Journal of the American Heart Association: Cardiovascular and Cerebrovascular Disease (Aug 2017)
C‐C Chemokine Receptor Type 5 (CCR5)‐Mediated Docking of Transferred Tregs Protects Against Early Blood‐Brain Barrier Disruption After Stroke
Abstract
BackgroundDespite recent evidence demonstrating a potent protective effect of adoptively transferred regulatory T cells (Tregs) in ischemic stroke, the mechanism for Treg mobilization and activation in the ischemic brain is, remarkably, unknown. This study determines the role of C‐C chemokine receptor type 5 (CCR5) in mediating the docking and activation of transferred Tregs in their protection of early blood‐brain barrier disruption after stroke. Methods and ResultsAdoptive transfer of CCR5−/− Tregs failed to reduce brain infarct or neurological deficits, indicating an indispensable role of CCR5 in Treg‐afforded protection against cerebral ischemia. Two‐photon live imaging demonstrated that CCR5 was critical for Treg docking at the injured vessel wall, where they interact with blood‐borne neutrophils/macrophages after cerebral ischemic injury.
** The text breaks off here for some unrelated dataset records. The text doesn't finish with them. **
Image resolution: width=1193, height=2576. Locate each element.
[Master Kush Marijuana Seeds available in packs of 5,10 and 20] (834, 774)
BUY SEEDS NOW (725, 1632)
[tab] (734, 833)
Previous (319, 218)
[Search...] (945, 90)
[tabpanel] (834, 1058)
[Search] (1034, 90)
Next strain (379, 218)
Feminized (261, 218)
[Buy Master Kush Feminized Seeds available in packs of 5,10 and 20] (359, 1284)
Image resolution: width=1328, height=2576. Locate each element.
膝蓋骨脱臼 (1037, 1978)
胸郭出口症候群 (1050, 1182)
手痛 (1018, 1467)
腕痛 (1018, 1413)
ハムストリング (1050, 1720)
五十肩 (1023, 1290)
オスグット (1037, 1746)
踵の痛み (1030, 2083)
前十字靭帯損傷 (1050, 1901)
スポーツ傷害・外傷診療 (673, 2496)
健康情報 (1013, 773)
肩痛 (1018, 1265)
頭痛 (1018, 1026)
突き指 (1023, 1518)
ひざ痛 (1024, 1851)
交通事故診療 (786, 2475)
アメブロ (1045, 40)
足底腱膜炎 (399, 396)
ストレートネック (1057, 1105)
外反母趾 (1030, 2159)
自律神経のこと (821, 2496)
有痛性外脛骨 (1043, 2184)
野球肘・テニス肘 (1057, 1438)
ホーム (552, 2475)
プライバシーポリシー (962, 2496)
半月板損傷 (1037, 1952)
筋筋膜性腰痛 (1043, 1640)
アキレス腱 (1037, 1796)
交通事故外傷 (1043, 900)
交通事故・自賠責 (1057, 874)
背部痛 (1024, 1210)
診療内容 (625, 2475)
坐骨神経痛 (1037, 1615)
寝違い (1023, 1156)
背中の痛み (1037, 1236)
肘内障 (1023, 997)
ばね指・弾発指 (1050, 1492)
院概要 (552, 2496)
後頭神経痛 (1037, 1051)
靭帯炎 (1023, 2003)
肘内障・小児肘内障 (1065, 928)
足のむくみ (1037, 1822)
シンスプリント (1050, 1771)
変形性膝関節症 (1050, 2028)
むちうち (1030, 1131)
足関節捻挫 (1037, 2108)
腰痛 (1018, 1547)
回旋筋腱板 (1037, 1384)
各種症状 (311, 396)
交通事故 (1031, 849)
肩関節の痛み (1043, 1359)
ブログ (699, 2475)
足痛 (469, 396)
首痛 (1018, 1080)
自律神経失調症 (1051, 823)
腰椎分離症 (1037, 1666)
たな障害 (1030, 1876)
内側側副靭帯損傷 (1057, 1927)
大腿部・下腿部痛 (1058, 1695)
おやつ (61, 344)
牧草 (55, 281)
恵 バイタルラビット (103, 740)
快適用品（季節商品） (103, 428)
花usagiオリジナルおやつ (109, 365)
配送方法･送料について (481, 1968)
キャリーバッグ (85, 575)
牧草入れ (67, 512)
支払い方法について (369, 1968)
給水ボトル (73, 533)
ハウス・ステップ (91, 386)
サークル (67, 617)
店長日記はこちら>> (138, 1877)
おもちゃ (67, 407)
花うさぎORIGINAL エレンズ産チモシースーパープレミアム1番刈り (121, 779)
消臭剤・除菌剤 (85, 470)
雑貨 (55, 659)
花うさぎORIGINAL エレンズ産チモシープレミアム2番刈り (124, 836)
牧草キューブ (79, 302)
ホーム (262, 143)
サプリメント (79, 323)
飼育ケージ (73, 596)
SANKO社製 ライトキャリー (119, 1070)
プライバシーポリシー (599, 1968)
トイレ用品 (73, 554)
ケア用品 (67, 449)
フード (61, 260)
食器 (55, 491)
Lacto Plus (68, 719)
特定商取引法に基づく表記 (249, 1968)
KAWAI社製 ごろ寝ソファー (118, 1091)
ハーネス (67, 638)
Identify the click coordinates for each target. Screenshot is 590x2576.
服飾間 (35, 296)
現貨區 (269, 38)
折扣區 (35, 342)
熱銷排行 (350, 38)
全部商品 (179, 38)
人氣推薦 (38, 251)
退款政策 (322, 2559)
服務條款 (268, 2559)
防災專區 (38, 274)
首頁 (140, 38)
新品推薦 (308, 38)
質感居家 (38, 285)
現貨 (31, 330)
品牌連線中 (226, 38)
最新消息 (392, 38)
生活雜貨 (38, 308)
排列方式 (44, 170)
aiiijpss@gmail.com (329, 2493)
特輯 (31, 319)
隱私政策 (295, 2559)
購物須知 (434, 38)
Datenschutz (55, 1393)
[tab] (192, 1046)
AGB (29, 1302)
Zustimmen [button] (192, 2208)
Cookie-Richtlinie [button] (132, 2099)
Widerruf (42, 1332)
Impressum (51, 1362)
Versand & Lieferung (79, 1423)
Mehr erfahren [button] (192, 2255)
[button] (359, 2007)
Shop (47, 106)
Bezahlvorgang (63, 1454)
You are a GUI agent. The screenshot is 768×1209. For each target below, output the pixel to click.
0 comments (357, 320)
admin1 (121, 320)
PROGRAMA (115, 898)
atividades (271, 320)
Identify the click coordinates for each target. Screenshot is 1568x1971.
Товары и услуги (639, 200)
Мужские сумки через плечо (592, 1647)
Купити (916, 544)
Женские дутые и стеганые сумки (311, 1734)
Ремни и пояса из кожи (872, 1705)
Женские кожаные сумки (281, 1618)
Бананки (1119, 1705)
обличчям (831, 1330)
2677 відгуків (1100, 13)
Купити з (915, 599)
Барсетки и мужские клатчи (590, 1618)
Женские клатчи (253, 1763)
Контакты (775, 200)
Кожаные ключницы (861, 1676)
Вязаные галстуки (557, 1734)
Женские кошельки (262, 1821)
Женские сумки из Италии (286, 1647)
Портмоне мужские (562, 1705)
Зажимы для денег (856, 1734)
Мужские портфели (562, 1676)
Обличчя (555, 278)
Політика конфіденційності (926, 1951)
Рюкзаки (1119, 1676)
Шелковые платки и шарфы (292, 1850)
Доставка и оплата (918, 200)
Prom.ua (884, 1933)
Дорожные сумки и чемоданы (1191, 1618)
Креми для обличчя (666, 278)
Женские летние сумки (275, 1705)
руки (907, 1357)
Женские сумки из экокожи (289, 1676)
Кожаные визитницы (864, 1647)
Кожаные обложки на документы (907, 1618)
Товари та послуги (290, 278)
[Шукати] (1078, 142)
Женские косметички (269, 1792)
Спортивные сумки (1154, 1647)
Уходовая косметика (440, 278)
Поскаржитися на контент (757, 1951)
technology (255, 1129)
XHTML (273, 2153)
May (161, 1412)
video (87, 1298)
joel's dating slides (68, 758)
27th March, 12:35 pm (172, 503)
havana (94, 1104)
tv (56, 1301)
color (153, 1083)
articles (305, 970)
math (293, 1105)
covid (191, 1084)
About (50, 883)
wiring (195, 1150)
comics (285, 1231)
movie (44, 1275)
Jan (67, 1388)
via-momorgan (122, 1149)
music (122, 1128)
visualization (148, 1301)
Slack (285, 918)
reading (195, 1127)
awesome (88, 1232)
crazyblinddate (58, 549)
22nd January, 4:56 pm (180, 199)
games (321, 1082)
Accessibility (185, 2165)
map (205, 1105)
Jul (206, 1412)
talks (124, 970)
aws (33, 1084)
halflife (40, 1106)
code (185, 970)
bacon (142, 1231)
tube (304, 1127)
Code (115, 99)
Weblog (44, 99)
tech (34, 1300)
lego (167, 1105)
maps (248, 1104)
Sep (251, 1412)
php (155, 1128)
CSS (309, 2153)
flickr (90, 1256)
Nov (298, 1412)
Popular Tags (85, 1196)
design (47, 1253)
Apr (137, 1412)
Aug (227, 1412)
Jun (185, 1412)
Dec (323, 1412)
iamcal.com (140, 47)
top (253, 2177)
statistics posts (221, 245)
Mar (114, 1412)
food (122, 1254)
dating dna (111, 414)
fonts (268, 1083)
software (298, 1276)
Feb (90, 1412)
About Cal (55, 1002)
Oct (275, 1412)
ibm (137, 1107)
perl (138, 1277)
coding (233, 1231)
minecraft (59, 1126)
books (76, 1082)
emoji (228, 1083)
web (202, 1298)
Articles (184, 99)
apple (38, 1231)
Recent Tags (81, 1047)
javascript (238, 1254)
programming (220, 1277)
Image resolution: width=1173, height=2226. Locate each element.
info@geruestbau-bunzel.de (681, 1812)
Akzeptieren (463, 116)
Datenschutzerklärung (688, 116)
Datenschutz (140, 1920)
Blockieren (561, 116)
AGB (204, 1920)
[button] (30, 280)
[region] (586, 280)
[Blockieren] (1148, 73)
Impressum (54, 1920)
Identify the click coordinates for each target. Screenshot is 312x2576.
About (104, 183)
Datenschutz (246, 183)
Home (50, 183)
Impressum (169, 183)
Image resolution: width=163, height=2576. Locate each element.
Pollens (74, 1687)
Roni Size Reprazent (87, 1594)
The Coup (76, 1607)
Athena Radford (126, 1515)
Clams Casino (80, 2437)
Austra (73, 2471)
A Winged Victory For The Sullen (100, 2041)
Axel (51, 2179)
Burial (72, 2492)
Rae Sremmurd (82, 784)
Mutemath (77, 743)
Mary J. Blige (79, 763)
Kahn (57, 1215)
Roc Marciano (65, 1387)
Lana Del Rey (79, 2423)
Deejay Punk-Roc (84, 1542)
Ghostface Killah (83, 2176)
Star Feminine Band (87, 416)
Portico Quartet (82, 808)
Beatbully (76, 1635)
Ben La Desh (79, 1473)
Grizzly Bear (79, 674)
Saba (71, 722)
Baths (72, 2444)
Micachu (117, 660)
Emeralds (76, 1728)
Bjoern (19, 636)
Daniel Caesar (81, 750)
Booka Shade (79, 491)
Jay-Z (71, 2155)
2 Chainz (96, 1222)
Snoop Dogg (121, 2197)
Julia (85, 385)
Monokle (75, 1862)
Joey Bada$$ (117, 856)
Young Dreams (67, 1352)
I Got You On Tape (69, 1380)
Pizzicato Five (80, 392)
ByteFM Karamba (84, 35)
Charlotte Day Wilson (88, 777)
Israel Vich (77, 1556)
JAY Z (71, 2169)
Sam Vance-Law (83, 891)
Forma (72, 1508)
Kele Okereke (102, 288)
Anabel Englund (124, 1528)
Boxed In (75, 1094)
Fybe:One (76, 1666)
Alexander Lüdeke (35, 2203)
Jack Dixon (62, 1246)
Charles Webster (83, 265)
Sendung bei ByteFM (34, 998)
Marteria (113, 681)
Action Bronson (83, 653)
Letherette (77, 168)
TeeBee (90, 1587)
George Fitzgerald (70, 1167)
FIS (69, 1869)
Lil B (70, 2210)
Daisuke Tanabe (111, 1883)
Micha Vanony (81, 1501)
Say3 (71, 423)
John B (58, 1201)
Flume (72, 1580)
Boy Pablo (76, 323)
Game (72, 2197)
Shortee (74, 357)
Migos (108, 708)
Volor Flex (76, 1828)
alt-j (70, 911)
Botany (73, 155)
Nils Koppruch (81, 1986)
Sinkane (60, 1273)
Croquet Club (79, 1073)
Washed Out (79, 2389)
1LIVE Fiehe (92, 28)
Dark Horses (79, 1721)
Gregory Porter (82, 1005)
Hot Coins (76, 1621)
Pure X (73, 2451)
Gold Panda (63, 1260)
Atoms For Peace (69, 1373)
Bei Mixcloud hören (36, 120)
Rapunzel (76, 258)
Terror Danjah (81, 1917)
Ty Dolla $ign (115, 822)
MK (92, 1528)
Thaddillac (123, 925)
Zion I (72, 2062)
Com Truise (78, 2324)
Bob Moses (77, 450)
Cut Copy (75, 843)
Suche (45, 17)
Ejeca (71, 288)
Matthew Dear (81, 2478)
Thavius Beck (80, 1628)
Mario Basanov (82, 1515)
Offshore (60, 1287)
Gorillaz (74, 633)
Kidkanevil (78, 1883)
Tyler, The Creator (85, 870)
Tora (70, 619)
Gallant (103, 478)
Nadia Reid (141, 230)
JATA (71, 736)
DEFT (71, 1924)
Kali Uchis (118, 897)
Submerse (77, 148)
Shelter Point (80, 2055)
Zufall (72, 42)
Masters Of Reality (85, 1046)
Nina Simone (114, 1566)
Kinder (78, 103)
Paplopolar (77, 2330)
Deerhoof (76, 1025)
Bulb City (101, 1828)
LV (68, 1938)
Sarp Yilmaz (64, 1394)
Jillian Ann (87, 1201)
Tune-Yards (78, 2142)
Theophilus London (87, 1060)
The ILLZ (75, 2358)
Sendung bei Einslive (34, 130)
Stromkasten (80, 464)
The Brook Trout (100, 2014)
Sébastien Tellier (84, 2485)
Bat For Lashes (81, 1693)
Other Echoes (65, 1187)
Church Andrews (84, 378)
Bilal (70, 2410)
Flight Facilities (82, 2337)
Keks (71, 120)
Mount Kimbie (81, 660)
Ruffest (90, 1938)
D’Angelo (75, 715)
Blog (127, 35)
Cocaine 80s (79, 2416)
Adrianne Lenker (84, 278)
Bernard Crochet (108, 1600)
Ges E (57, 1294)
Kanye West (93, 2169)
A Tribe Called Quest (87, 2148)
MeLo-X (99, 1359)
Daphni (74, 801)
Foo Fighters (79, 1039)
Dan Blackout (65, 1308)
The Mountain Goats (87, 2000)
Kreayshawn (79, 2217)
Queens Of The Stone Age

CCR5 deficiency on donor Tregs deprived of their early protection against blood‐brain barrier damage. Using flow cytometry, real‐time polymerase chain reaction, and immunostaining, we confirmed that the expression of CCL5, a CCR5 ligand, was significantly elevated on the injured endothelium after cerebral ischemia, accompanied by CCR5 upregulation on circulating Tregs. In a Treg‐endothelial cell coculture, CCR5 expression was induced on Tregs on their exposure to ischemia‐injured endothelial cells. Furthermore, CCR5 induction on Tregs enhanced expression of the inhibitory molecule programmed death ligand 1, which in turn inhibited neutrophil‐derived matrix metallopeptidase 9. ConclusionsThese results suggest that CCR5 is a critical molecule for Treg‐mediated blood‐brain barrier protection and a potential target to optimize Treg therapy for stroke.